Inversion of pre-stack seismic data is important for building accurate models of hydrocarbon reservoirs used to estimate reserves and set up efficient production strategies. Conventional methods often involve challenging procedures. The limited bandwidth, noisy nature, and fact that the pre-stack seismic data has more than one component all affect how accurate and stable the inversion solution is. Deep learning (DL) is a cost-effective and accurate method for predicting spatially distributed properties. We utilized specific deep-learning algorithms to create a methodology for estimating porosity based on angle gathers. The workflow involved trace editing for amplitude variation compensation, noise reduction, and organizing data into appropriate common depth point (CDP) gathers.
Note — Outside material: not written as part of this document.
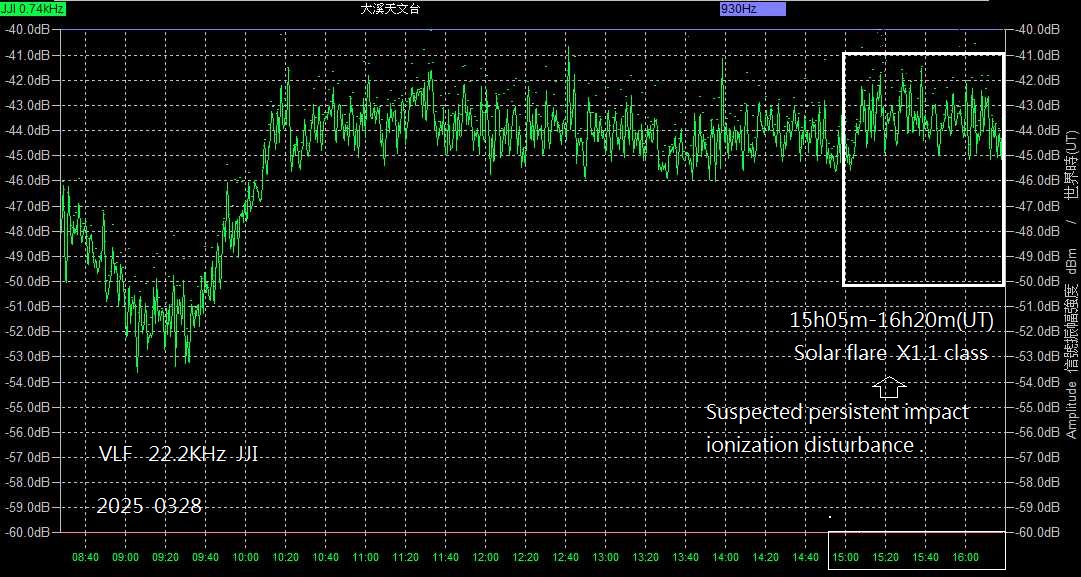The image size is (1081, 577).
Task: Select the 12:00 time axis marker
Action: [486, 557]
Well-logging data and approved seismic horizons were utilized to obtain the corresponding CDP gather’ porosity labels. From initial CDP gathers, we computed a series of seismic attributes and developed an efficient technique to identify the most relevant ones that we utilized to train base models. We explored different hyper-parameters to determine the optimal characteristics for the method's objective function. We subsequently developed an integration approach that assigns appropriate weights to aggregate individual base models to create a robust model. We developed a statistical analysis method to determine the confidence level in the final prediction. In real-world scenarios, the new methodology outperformed conventional and popular DL inversion approaches, with an R2 of 0.989 compared to 0.954 and 0.967, a mean porosity of 0.174868 compared to 0.174985, and a mean uncertainty of ±0.000714 at the well location.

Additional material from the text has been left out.